▶ [Document section]:

[START]

Policy, statement, guidance document or governing body decision outlining the conditions that must be satisfied in order to accept or reject a donation.

Guidance

The purpose of a policy, statement, guidance document or governing body decision is to assist your organisation to make clear and consistent decisions regarding the acceptance or refusal of donations. Developing a position on what donations your organisation will and will not accept ensures that your organisation is able to maintain its independence from donor influences. It protects the interests and reputation of your organisation and minimises the risk of any adverse publicity that may result from the acceptance of a particular type of donation.

The relevant document would normally state that the organisation may accept a donation for a specific activity conducted by the organisation provided that the activity is directly related to the organisation’s objects; and is practically achievable by the organisation. It would also list possible reasons for refusing a donation such as incompatibility between a donor's activities or policies and those of the organisation. Further guidance in this area is provided by the Fundraising Institute of Australia, which has a Code of Acceptance and Refusal of Donations and can be found in the Resources section.

8.1.2 Members report their compliance with the ACFID Fundraising Charter annually to their own governing body.

[END]

▶ [Source data]:

[START]

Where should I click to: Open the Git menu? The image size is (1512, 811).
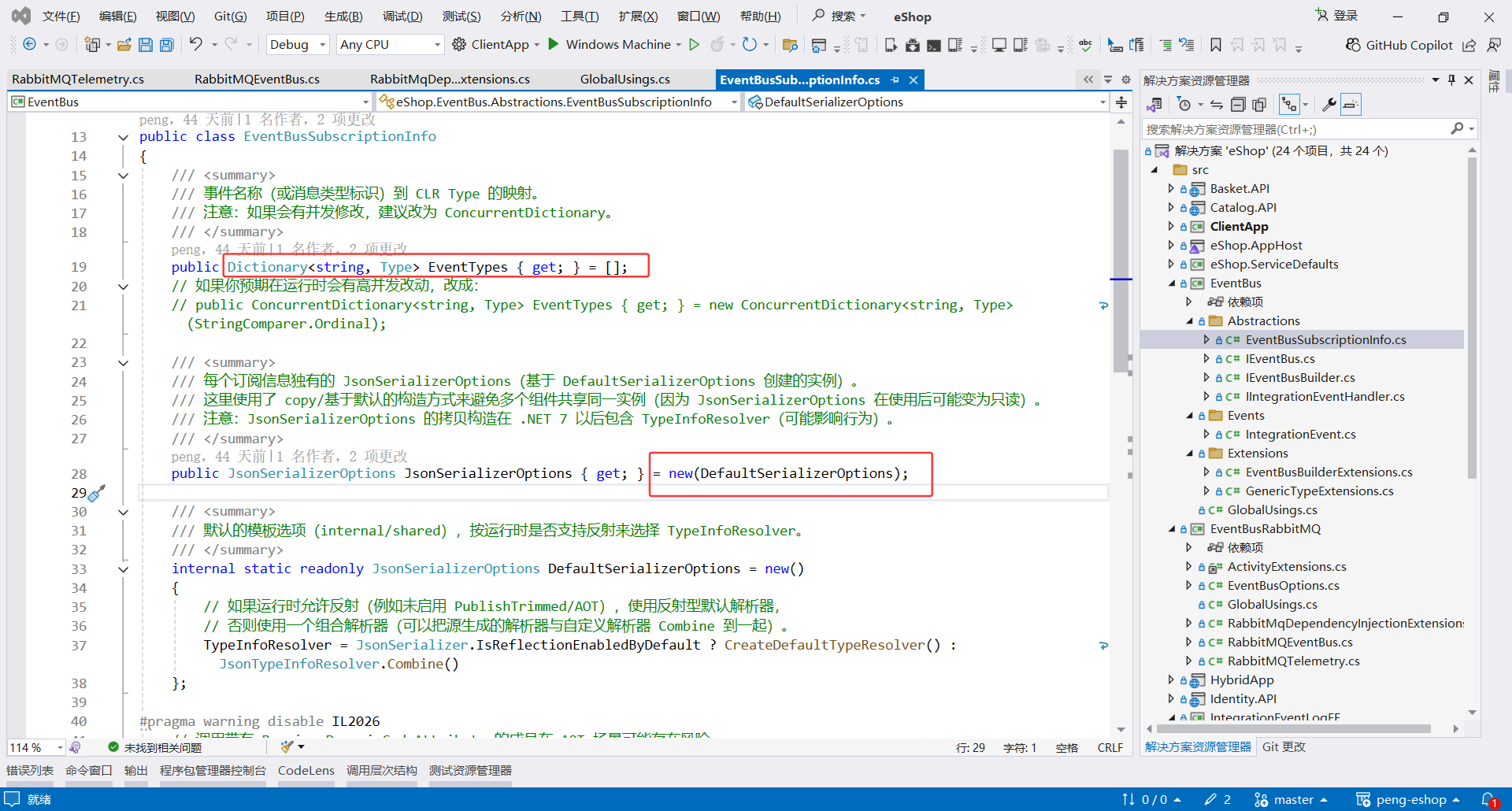[x=229, y=16]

[END]

▶ [What is asked]:
**a.** In the donation acceptance guidance, rewrite the paragraph beginning "The purpose of a policy, statement, guidance document" as a bulleted list, keeping its main facts.
**b.** Answer these questions from the donation acceptance guidance, one per line:
(i) Which body provides further guidance, and what is its code called?
(ii) To whom do members report their compliance with the ACFID Fundraising Charter, and how often?
(iii) What two conditions must an activity meet for the organisation to accept a donation for it?
**c.** List every form of document that the donation acceptance guidance says can set out the conditions for accepting or rejecting a donation.

▶ [Task-by-task results]:
**a.**
- Helps the organisation make clear, consistent decisions on accepting or refusing donations
- A position on which donations to accept keeps the organisation independent of donor influence
- Protects the organisation's interests and reputation
- Minimises the risk of adverse publicity from accepting a particular type of donation

**b.**
(i) The Fundraising Institute of Australia; its Code of Acceptance and Refusal of Donations.
(ii) To their own governing body, annually.
(iii) The activity must be directly related to the organisation's objects and practically achievable by the organisation.

**c.**
- Policy
- Statement
- Guidance document
- Governing body decision